The first bullet screamed past her ear before she even heard the shout.

The Fox plunged through the shattered doorway of a half-collapsed office block, boots splashing in cold, knee-deep water. The building groaned above her, metal bending like old bone, concrete sagging from decades of storms and shifting tides. Something creaked so loudly it cut though even the pounding of pursuit.

Their footsteps weren't cautious.

They were confident.

They believed the walls would kill her before they did.

Shadows flickered behind her, flashlights bouncing off wet steel, old signs, the ridged backs of coral-like rust formations.

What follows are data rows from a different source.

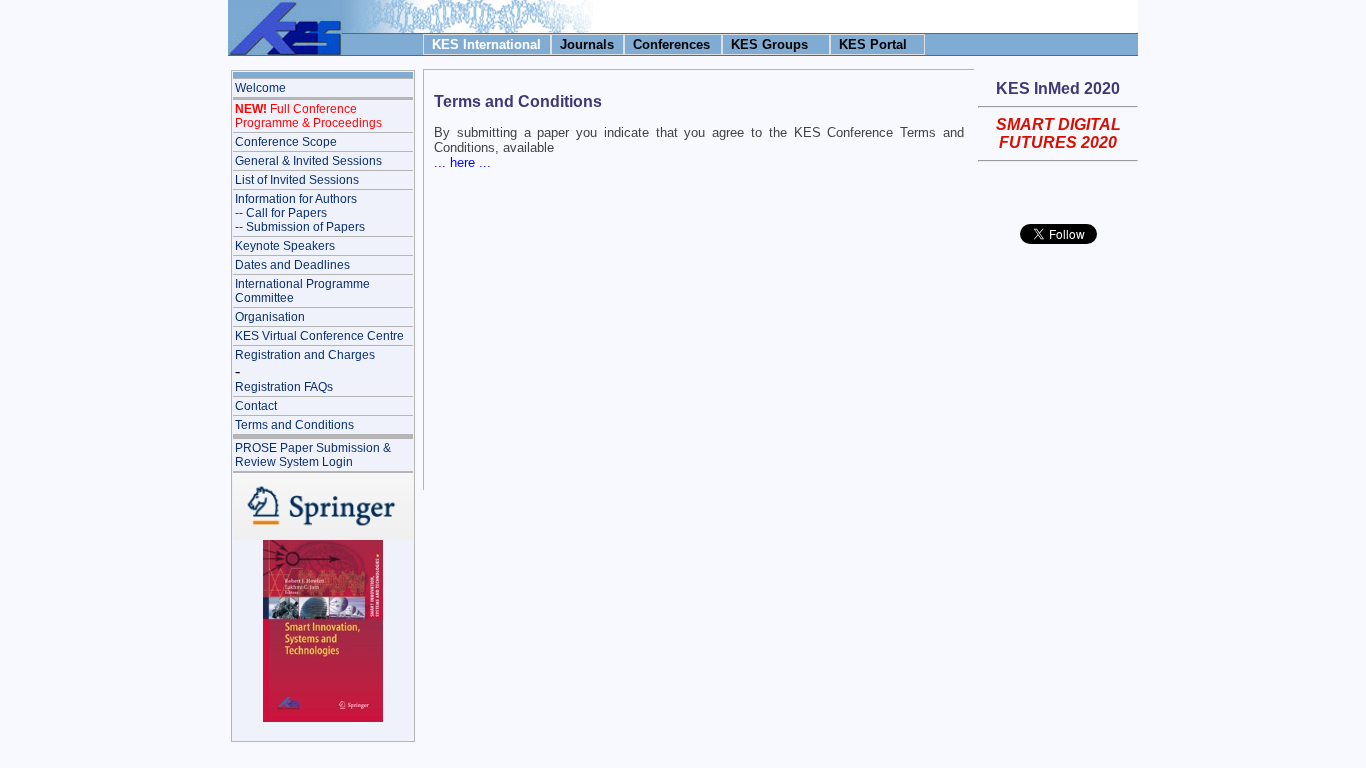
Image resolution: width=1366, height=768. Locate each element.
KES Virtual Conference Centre (319, 336)
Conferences (671, 44)
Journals (587, 44)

The Fox ducked beneath a dangling beam and sprinted, splashing hard enough to sting her shins.

Behind her, the man with the wasp shouted,

[???] "Don't lose her! She's worth more than a month's rations!"

More gunfire answered him.

A burst of slugs tore through a glass wall to her right, spraying her with sparkling fragments. She coughed, covering her face with her forearm, stumbled, but kept running.

[M.A.R.S.]

"Left. Now."

She didn't argue. Didn't have time to.

She shoved herself through a crooked gap in the wall, debris scraping her shoulders. A bullet pinged off the metal inches from her mask, noise ringing inside her skull.

[M.A.R.S.]

"You're bleeding."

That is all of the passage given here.